Now, it is all but inconceivable that the president, or any Democrat running for national office, could be against same-sex marriages.
Not only is gay marriage in sync with Mr Obama’s new Democratic coalition, of young people, minorities, women and professionals, the position has majority public support as well, according to opinion polls.
The law of the land may be moving their way too, with the Supreme Court hearing two cases this week challenging barriers to same-sex marriages.
In keeping with the issue’s ecumenical evolution, the appeal against a Californian ban is being argued jointly by David Boies and Ted Olson, the liberal and conservative lawyers, respectively, who opposed each other in the bitter Bush v. Gore case to decide the 2000 election.
So where does that leave Republicans? Can their views “evolve”, as Mr Obama described his shifting position, to fall in with public sentiment and neutralise any damage from their past positions on gay rights?
Not according to Ralph Reed, a leading figure in the Christian right. In a weekend tweet, Mr Reed warned Republicans that switching positions on gay marriage was “no freebie”.
More than half of the Republican primary voters last year were evangelicals and they made up 44 per cent of their supporters in November’s election, he said. If Republicans embrace gay marriage: “They walk.”
Mr Reed’s pointed intervention embodies the dilemma facing Republicans as they emerge from their painful 2012 defeat, the fifth time in the past six presidential polls they have lost the popular vote.
Many Republicans argue that their policies are fine but their packaging of them falls short. With gay marriage, the argument runs, they simply have to sound more tolerant, without changing their views.
“I don’t believe we need to act like Old Testament heretics,” Reince Priebus, the chairman of the Republican National Committee told USA Today.
But all the evidence of political parties trying to remake themselves suggests that any approach that leaves policy alone and relies on simply a change in tone is a dead end.
The party has already acknowledged as much with immigration. Two up-and-coming rival senators, Marco Rubio and Rand Paul, have staked out positions which could be the basis for a deal with Mr Obama to legalise the status of the 11m-odd people in the country illegally.
Mitt Romney’s abysmal showing among Hispanics and Asian-Americans in 2012 has provided more than enough impetus for the party’s leaders to get behind immigration reform.
The conservative constituency for gay marriage, however, is much narrower and the calculus different.

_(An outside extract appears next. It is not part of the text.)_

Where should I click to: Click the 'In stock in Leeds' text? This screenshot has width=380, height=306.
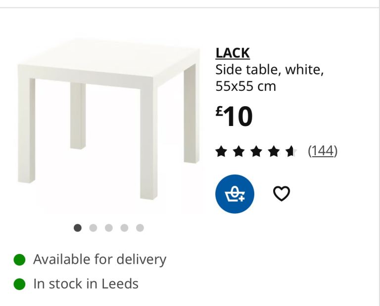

Pragmatism does not come into play so readily in matters of faith.
So while Democratic support for gay marriage in even conservative red states has been gushing out, tracking public opinion, Republican backing has barely reached a trickle.
Only one Republican sitting senator, Rob Portman of Ohio, is on the record supporting same-sex marriages, a change prompted by his son’s declaration that he was gay.
When Mr Portman sought counsel before going public last week, he turned to a prominent Republican not often sought out for advice these days, Dick Cheney, whose daughter is gay.
In politics, repackaging helps. Same-sex marriages were once portrayed by conservatives as subversive to social stability but liberals have turned the tables, selling “marriage equality” as a civil rights issue.
More to the point, public opinion is moving in only one direction. Advocates of gay marriage have been pushing at an open door.
The electoral impact of gay marriage can be overstated. If the economy stutters again under Mr Obama’s watch, that will outweigh the effect of social issues.
But just as immigration became a gateway issue for Hispanics, gay marriage is playing the same role for young people, and could help turn many of them off Republicans for a generation.
On gay marriage, as with other policies in play, Republicans will have to do more than just put on a happy face. Otherwise, the White House could remain as elusive as it has been in the past two polls.